◆ ACTIVITY ◆
Nothing in the data may be changed; retype all of it.

Dataset entries:
((
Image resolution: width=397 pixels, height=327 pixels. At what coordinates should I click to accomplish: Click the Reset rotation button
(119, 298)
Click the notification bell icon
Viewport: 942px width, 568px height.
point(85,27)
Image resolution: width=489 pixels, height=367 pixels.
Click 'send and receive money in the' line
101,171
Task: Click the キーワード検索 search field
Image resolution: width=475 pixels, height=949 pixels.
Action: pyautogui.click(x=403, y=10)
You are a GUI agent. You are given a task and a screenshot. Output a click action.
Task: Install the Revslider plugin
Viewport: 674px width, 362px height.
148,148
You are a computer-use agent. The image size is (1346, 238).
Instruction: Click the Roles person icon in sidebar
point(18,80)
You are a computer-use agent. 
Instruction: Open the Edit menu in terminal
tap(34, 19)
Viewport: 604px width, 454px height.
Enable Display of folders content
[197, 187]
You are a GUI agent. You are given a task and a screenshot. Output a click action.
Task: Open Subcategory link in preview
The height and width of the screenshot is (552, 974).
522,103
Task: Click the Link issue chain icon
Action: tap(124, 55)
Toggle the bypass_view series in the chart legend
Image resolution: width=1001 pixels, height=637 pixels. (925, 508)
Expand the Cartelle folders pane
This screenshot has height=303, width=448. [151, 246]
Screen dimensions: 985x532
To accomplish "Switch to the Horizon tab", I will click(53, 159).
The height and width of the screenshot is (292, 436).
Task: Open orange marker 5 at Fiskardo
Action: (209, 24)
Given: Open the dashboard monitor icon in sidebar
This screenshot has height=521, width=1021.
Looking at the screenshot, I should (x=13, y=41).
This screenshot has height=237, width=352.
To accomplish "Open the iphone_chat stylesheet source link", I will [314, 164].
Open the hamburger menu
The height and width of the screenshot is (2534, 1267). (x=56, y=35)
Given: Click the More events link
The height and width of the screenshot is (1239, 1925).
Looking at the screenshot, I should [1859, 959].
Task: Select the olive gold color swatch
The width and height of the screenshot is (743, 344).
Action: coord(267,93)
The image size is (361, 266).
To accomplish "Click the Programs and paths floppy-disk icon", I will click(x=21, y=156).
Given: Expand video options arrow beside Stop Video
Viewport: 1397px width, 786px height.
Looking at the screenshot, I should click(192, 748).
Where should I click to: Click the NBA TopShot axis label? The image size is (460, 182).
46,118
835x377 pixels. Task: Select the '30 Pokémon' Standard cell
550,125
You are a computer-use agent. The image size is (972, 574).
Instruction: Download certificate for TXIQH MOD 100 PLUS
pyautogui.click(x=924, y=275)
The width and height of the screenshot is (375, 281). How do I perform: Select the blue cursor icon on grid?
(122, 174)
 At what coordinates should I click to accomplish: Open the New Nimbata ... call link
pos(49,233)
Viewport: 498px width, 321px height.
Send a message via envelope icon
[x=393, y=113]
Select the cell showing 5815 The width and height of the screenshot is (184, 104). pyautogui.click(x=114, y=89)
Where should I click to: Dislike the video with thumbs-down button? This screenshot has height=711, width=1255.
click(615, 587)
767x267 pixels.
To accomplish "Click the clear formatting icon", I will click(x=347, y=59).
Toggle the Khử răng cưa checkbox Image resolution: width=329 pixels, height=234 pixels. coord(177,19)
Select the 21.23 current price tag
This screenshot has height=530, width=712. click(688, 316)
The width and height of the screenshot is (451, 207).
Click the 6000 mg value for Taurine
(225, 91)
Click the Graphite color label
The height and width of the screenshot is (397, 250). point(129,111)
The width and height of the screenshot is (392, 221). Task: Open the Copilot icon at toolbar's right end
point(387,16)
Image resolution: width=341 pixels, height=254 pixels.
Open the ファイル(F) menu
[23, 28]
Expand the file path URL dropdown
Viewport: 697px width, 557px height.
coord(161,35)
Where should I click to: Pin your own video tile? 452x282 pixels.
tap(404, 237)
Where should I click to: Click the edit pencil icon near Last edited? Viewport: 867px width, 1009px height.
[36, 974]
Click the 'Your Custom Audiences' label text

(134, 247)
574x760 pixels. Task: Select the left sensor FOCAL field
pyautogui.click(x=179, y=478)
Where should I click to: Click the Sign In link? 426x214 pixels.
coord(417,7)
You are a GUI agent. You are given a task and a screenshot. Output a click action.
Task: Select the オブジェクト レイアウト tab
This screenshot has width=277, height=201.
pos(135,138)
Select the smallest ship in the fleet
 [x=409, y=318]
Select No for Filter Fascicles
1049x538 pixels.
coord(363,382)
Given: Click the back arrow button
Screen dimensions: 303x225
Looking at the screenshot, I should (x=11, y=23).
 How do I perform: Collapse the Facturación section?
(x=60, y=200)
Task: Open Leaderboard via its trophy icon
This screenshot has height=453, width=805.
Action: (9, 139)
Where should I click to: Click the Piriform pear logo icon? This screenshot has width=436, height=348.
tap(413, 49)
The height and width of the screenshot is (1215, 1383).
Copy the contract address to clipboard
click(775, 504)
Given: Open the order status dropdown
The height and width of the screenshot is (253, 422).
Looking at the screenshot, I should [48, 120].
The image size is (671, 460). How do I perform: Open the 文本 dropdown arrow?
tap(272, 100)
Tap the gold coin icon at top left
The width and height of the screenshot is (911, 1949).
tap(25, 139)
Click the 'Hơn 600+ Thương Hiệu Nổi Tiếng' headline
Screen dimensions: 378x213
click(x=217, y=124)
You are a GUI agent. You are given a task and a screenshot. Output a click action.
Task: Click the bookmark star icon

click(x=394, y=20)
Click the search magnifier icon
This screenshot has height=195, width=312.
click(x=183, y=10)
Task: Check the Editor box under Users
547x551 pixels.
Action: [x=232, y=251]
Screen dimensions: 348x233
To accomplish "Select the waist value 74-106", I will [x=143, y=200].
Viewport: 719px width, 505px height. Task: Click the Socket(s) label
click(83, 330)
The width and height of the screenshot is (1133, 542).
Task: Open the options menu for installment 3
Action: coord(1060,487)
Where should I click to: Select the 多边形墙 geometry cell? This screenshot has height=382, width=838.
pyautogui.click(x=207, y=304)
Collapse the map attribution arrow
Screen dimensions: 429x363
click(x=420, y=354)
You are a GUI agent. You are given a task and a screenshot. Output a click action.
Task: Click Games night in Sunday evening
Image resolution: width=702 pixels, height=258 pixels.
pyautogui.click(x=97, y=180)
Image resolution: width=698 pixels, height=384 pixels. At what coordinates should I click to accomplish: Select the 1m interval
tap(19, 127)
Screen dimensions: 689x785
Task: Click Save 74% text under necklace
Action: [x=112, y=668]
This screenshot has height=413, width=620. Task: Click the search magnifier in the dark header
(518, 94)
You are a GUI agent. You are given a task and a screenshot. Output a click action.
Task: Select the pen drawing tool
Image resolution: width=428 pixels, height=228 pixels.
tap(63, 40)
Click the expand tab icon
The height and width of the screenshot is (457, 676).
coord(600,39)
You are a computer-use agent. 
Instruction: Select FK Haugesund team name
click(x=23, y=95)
))
◆ TASK RESULT ◆
Image resolution: width=397 pixels, height=327 pixels. At what coordinates should I click to accomplish: Click the Reset rotation button
(119, 298)
Click the notification bell icon
Viewport: 942px width, 568px height.
point(85,27)
Image resolution: width=489 pixels, height=367 pixels.
Click 'send and receive money in the' line
101,171
Task: Click the キーワード検索 search field
Image resolution: width=475 pixels, height=949 pixels.
Action: pyautogui.click(x=403, y=10)
You are a GUI agent. You are given a task and a screenshot. Output a click action.
Task: Install the Revslider plugin
Viewport: 674px width, 362px height.
148,148
You are a computer-use agent. The image size is (1346, 238).
Instruction: Click the Roles person icon in sidebar
point(18,80)
You are a computer-use agent. 
Instruction: Open the Edit menu in terminal
tap(34, 19)
Viewport: 604px width, 454px height.
Enable Display of folders content
[197, 187]
You are a GUI agent. You are given a task and a screenshot. Output a click action.
Task: Open Subcategory link in preview
The height and width of the screenshot is (552, 974).
522,103
Task: Click the Link issue chain icon
Action: tap(124, 55)
Toggle the bypass_view series in the chart legend
Image resolution: width=1001 pixels, height=637 pixels. (925, 508)
Expand the Cartelle folders pane
This screenshot has height=303, width=448. [151, 246]
Screen dimensions: 985x532
To accomplish "Switch to the Horizon tab", I will click(53, 159).
The height and width of the screenshot is (292, 436).
Task: Open orange marker 5 at Fiskardo
Action: (209, 24)
Given: Open the dashboard monitor icon in sidebar
This screenshot has height=521, width=1021.
Looking at the screenshot, I should (x=13, y=41).
This screenshot has height=237, width=352.
To accomplish "Open the iphone_chat stylesheet source link", I will [314, 164].
Open the hamburger menu
The height and width of the screenshot is (2534, 1267). (x=56, y=35)
Given: Click the More events link
The height and width of the screenshot is (1239, 1925).
Looking at the screenshot, I should [1859, 959].
Task: Select the olive gold color swatch
The width and height of the screenshot is (743, 344).
Action: coord(267,93)
The image size is (361, 266).
To accomplish "Click the Programs and paths floppy-disk icon", I will click(x=21, y=156).
Given: Expand video options arrow beside Stop Video
Viewport: 1397px width, 786px height.
Looking at the screenshot, I should click(192, 748).
Where should I click to: Click the NBA TopShot axis label? The image size is (460, 182).
46,118
835x377 pixels. Task: Select the '30 Pokémon' Standard cell
550,125
You are a computer-use agent. The image size is (972, 574).
Instruction: Download certificate for TXIQH MOD 100 PLUS
pyautogui.click(x=924, y=275)
The width and height of the screenshot is (375, 281). How do I perform: Select the blue cursor icon on grid?
(122, 174)
 At what coordinates should I click to accomplish: Open the New Nimbata ... call link
pos(49,233)
Viewport: 498px width, 321px height.
Send a message via envelope icon
[x=393, y=113]
Select the cell showing 5815 The width and height of the screenshot is (184, 104). pyautogui.click(x=114, y=89)
Where should I click to: Dislike the video with thumbs-down button? This screenshot has height=711, width=1255.
click(615, 587)
767x267 pixels.
To accomplish "Click the clear formatting icon", I will click(x=347, y=59).
Toggle the Khử răng cưa checkbox Image resolution: width=329 pixels, height=234 pixels. coord(177,19)
Select the 21.23 current price tag
This screenshot has height=530, width=712. click(688, 316)
The width and height of the screenshot is (451, 207).
Click the 6000 mg value for Taurine
(225, 91)
Click the Graphite color label
The height and width of the screenshot is (397, 250). point(129,111)
The width and height of the screenshot is (392, 221). Task: Open the Copilot icon at toolbar's right end
point(387,16)
Image resolution: width=341 pixels, height=254 pixels.
Open the ファイル(F) menu
[23, 28]
Expand the file path URL dropdown
Viewport: 697px width, 557px height.
coord(161,35)
Where should I click to: Pin your own video tile? 452x282 pixels.
tap(404, 237)
Where should I click to: Click the edit pencil icon near Last edited? Viewport: 867px width, 1009px height.
[36, 974]
Click the 'Your Custom Audiences' label text

(134, 247)
574x760 pixels. Task: Select the left sensor FOCAL field
pyautogui.click(x=179, y=478)
Where should I click to: Click the Sign In link? 426x214 pixels.
coord(417,7)
You are a GUI agent. You are given a task and a screenshot. Output a click action.
Task: Select the オブジェクト レイアウト tab
This screenshot has width=277, height=201.
pos(135,138)
Select the smallest ship in the fleet
 [x=409, y=318]
Select No for Filter Fascicles
1049x538 pixels.
coord(363,382)
Given: Click the back arrow button
Screen dimensions: 303x225
Looking at the screenshot, I should (x=11, y=23).
 How do I perform: Collapse the Facturación section?
(x=60, y=200)
Task: Open Leaderboard via its trophy icon
This screenshot has height=453, width=805.
Action: (9, 139)
Where should I click to: Click the Piriform pear logo icon? This screenshot has width=436, height=348.
tap(413, 49)
The height and width of the screenshot is (1215, 1383).
Copy the contract address to clipboard
click(775, 504)
Given: Open the order status dropdown
The height and width of the screenshot is (253, 422).
Looking at the screenshot, I should [48, 120].
The image size is (671, 460). How do I perform: Open the 文本 dropdown arrow?
tap(272, 100)
Tap the gold coin icon at top left
The width and height of the screenshot is (911, 1949).
tap(25, 139)
Click the 'Hơn 600+ Thương Hiệu Nổi Tiếng' headline
Screen dimensions: 378x213
click(x=217, y=124)
You are a GUI agent. You are given a task and a screenshot. Output a click action.
Task: Click the bookmark star icon

click(x=394, y=20)
Click the search magnifier icon
This screenshot has height=195, width=312.
click(x=183, y=10)
Task: Check the Editor box under Users
547x551 pixels.
Action: [x=232, y=251]
Screen dimensions: 348x233
To accomplish "Select the waist value 74-106", I will [x=143, y=200].
Viewport: 719px width, 505px height. Task: Click the Socket(s) label
click(83, 330)
The width and height of the screenshot is (1133, 542).
Task: Open the options menu for installment 3
Action: coord(1060,487)
Where should I click to: Select the 多边形墙 geometry cell? This screenshot has height=382, width=838.
pyautogui.click(x=207, y=304)
Collapse the map attribution arrow
Screen dimensions: 429x363
click(x=420, y=354)
You are a GUI agent. You are given a task and a screenshot. Output a click action.
Task: Click Games night in Sunday evening
Image resolution: width=702 pixels, height=258 pixels.
pyautogui.click(x=97, y=180)
Image resolution: width=698 pixels, height=384 pixels. At what coordinates should I click to accomplish: Select the 1m interval
tap(19, 127)
Screen dimensions: 689x785
Task: Click Save 74% text under necklace
Action: [x=112, y=668]
This screenshot has height=413, width=620. Task: Click the search magnifier in the dark header
(518, 94)
You are a GUI agent. You are given a task and a screenshot. Output a click action.
Task: Select the pen drawing tool
Image resolution: width=428 pixels, height=228 pixels.
tap(63, 40)
Click the expand tab icon
The height and width of the screenshot is (457, 676).
coord(600,39)
You are a computer-use agent. 
Instruction: Select FK Haugesund team name
click(x=23, y=95)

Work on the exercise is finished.